AIM OF THE EXERCISE → Starting with the line that mentions "Debit card car hire Jalon (29, 1825)", repeat each line verbatim until the entries end, both ends included.

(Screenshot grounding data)
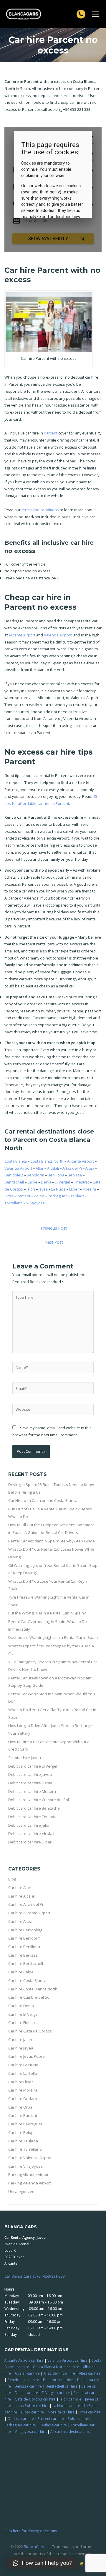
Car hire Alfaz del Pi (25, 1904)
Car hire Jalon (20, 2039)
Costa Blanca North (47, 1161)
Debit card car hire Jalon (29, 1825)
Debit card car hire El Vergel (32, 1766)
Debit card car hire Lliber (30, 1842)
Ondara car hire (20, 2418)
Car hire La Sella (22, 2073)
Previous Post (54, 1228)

TASK ANSWER →
Debit card car hire Jalon (29, 1825)
Debit card car hire El Vergel (32, 1766)
Debit card car hire Lliber (30, 1842)
Ondara car hire (20, 2418)
Car hire La Sella (22, 2073)
Previous Post (54, 1228)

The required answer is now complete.